EXERCISE PROMPT: Beginning at the line that holds "1 августа 2024 (87, 1944)", restate each line exactly through the final line of the records. Include both of those lines.

--*--

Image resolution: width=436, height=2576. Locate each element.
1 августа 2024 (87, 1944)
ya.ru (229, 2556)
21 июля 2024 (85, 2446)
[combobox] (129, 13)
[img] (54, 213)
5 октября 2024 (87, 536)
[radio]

--*--

TASK ANSWER:
1 августа 2024 (87, 1944)
ya.ru (229, 2556)
21 июля 2024 (85, 2446)
[combobox] (129, 13)
[img] (54, 213)
5 октября 2024 (87, 536)
[radio]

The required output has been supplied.